❷ Côté « amélioration de la qualité du travail », Astrid Panosyan-Bouvet a cité, notamment :

- la lutte contre le temps partiel subi, en renforçant par exemple les droits des salariés (amplitudes horaires, temps de transports professionnels…) ;

- un objectif de préserver la santé au travail « par un meilleur dialogue social de proximité », avec par exemple une invitation des partenaires sociaux à intégrer le principe d’écoute professionnelle dans les politiques de prévention ;

- la lutte contre les accidents du travail, graves et mortels en particulier, en mobilisant plusieurs leviers (formation, des encadrants, renforcement des pouvoirs de l’inspection du travail, tarification AT/MP, etc.) (voir notre actu du 16/07/2025, « Accidents du travail graves et mortels : la ministre du Travail fixe un cadre d’actions aux partenaires sociaux en vue du prochain plan santé au travail ») ;

- une amélioration de la représentation des salariés dans les conseils d’administration, avec par exemple un abaissement des seuils la déclenchant ;

- le renforcement de la capacité de négociation collective dans les TPE/PME au niveau de l’entreprise et de la branche.

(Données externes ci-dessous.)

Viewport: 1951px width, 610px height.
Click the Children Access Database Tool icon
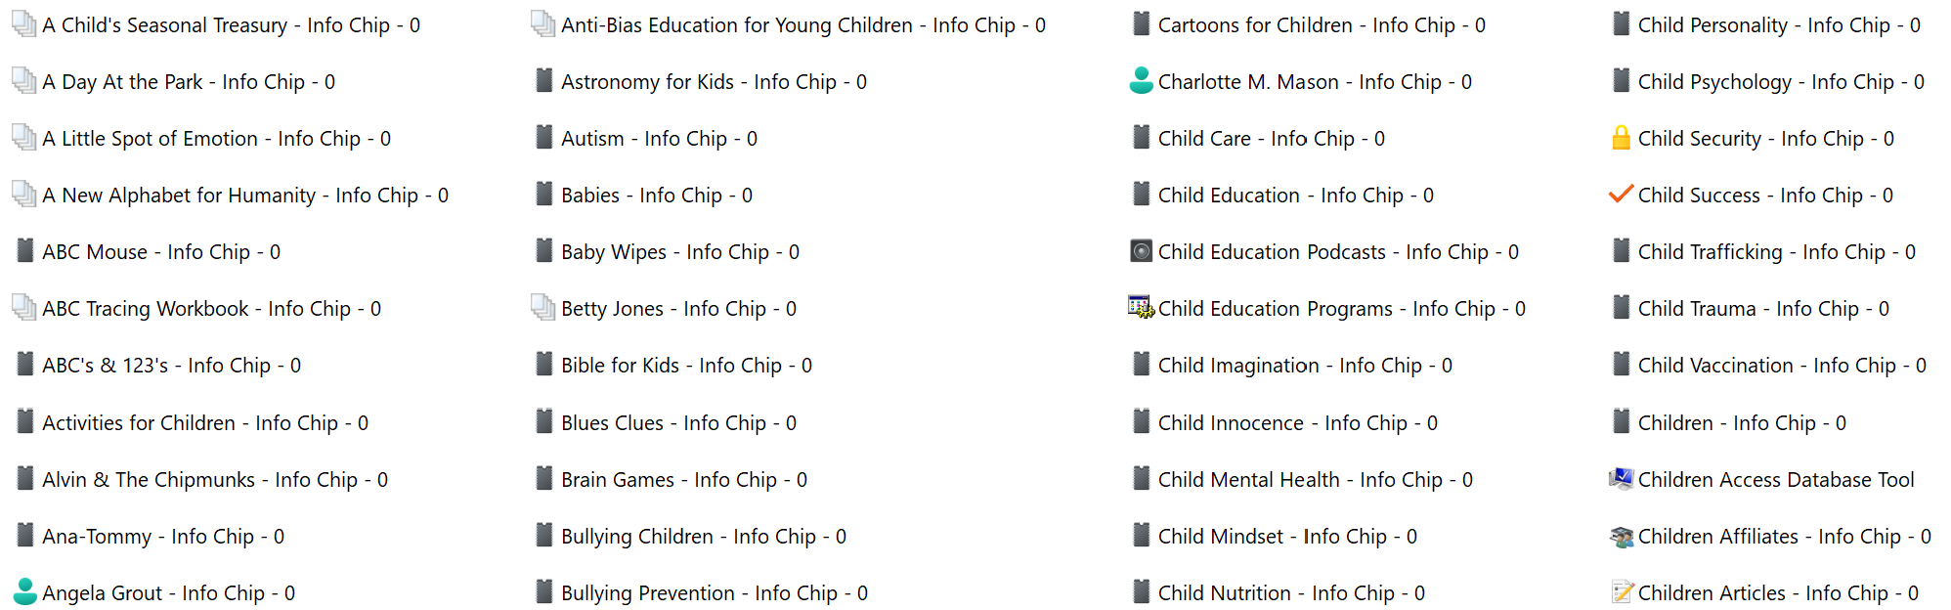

Le Premier ministre veut que 2026 soit une année blanche

Le Premier ministre entend faire de l’année 2026 une « année blanche ».

Concrètement, cela signifie par exemple que :

- les prestations (ex. : les retraites) ne seront pas indexées sur l’inflation ;

- le barème de l’impôt sur le revenu ne sera pas revalorisé (il en irait donc de même des grilles de taux neutres de prélèvement à la source) ;

- les barèmes gouvernant les exonérations de CSG/CRDS, ou le droit à un taux réduit de CSG, sur certains revenus de remplacement (ex. : retraites) ne seront pas revalorisés.

Autres annonces sociales

Parmi les autres mesures sociales évoquées lors de la conférence de presse du Premier ministre, on retiendra :

- la création de l’allocation sociale unifiée (ASU), « pour une solidarité plus lisible afin de donner la priorité au travail » (l’objectif est de déposer un projet de loi au Parlement avant la fin 2025, en coordination avec les collectivités territoriales) ;

- malgré l’échec du « conclave » sur les retraites (aucun accord n’a été signé), la traduction dans le projet de loi de financement de la sécurité sociale pour 2026 des avancées néanmoins identifiées par le Premier ministre (ex. : mesures assurant l’équilibre financier du régime, un traitement plus juste notamment des mères de famille, prise en compte de la pénibilité liée aux risques ergonomiques) ;

- une réflexion sur la refondation du financement de notre modèle social, en cherchant d’autres bases que le travail.

Côté « simplifications », le projet de loi de simplification de la vie économique pourrait être définitivement adopté en septembre 2025, mais il contient peu de mesures en matière sociale. François Bayrou a annoncé qu’ensuite, de nouveaux textes de simplification seront proposés tout au long de l’année, mais par ordonnances. L’avenir nous dira si ces ordonnances contiendront des mesures sociales.

Le Premier ministre a annoncé sa volonté de déposer à l’automne 2025 un projet de loi contre la fraude sociale et fiscale, « pour mieux détecter, mieux sanctionner et mieux recouvrer ».

Enfin, on signalera que Mme Catherine Vautrin, ministre du Travail, de la santé, des solidarités et des familles, a évoqué le sujet de l’accompagnement de l’arrivée de l’enfant dans une famille, en permettant notamment aux parents d’avoir plus de souplesse sur la garde d’enfants, en articulant mieux vie professionnelle et vie privée, pour améliorer le taux d’emploi des femmes. Pour répondre à cet objectif, la ministre a évoqué deux réponses possibles, l’évolution du complément de mode de garde, et le congé de naissance. Et de voir là une « capacité très concrète » de travailler sur le sujet dès 2026 « pour être opérationnel en 2027 ».